» **Exercise directions**: Reproduce the following listing word for word and line by line, leaving out all pictures.

[Dataset excerpt]

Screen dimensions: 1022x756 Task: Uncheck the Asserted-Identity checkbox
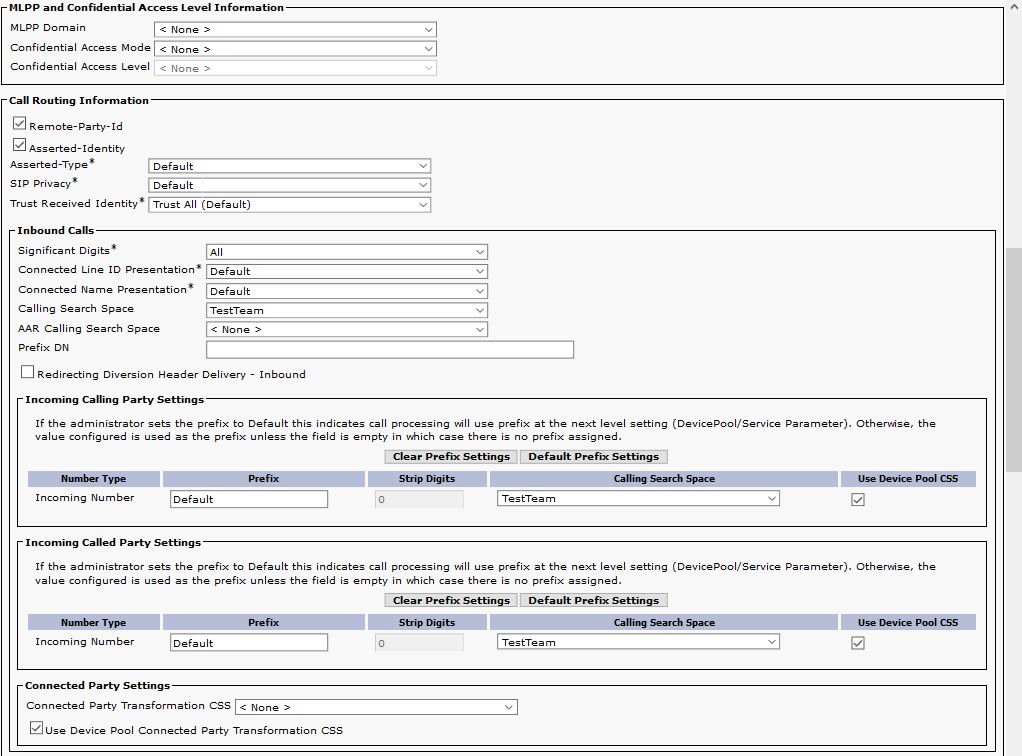19,145
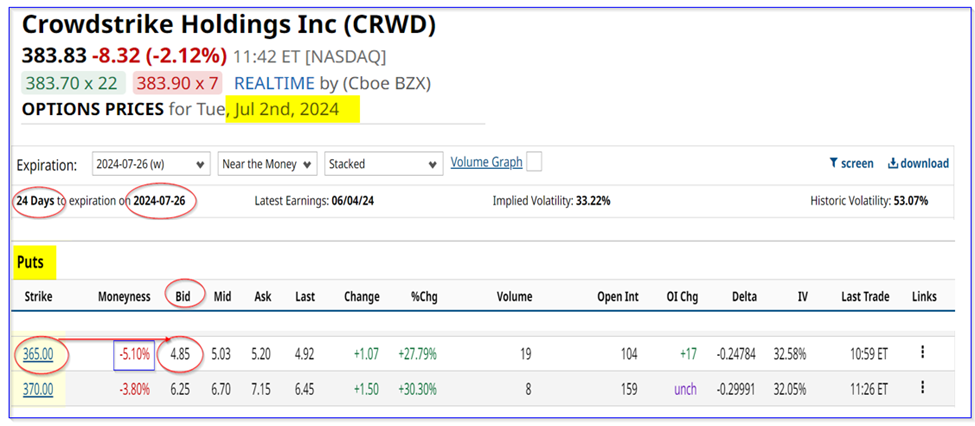Open links menu for 370.00 strike row
This screenshot has width=975, height=426.
pos(922,387)
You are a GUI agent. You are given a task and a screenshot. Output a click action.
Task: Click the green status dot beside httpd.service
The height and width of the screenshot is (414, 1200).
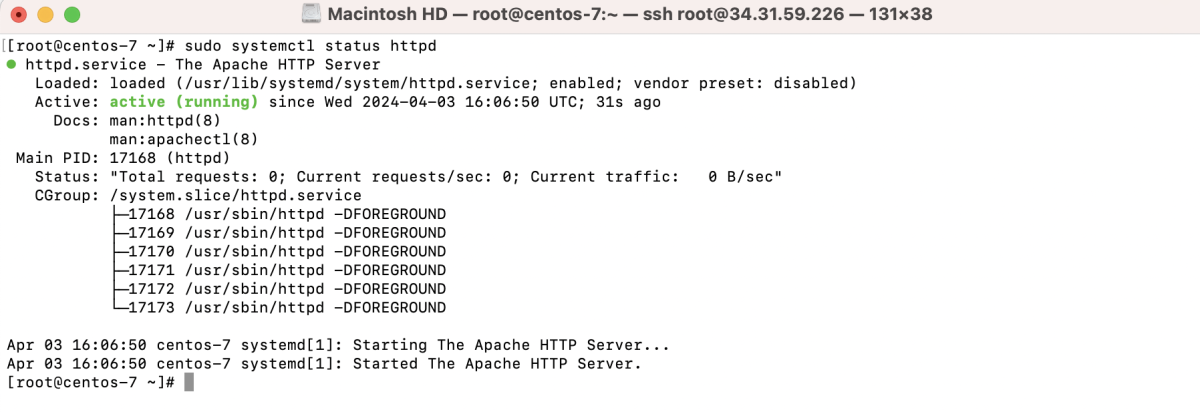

» **Completed task**:
Screen dimensions: 1022x756 Task: Uncheck the Asserted-Identity checkbox
19,145
Open links menu for 370.00 strike row
This screenshot has width=975, height=426.
pos(922,387)
You are a GUI agent. You are given a task and a screenshot. Output a click action.
Task: Click the green status dot beside httpd.service
The height and width of the screenshot is (414, 1200).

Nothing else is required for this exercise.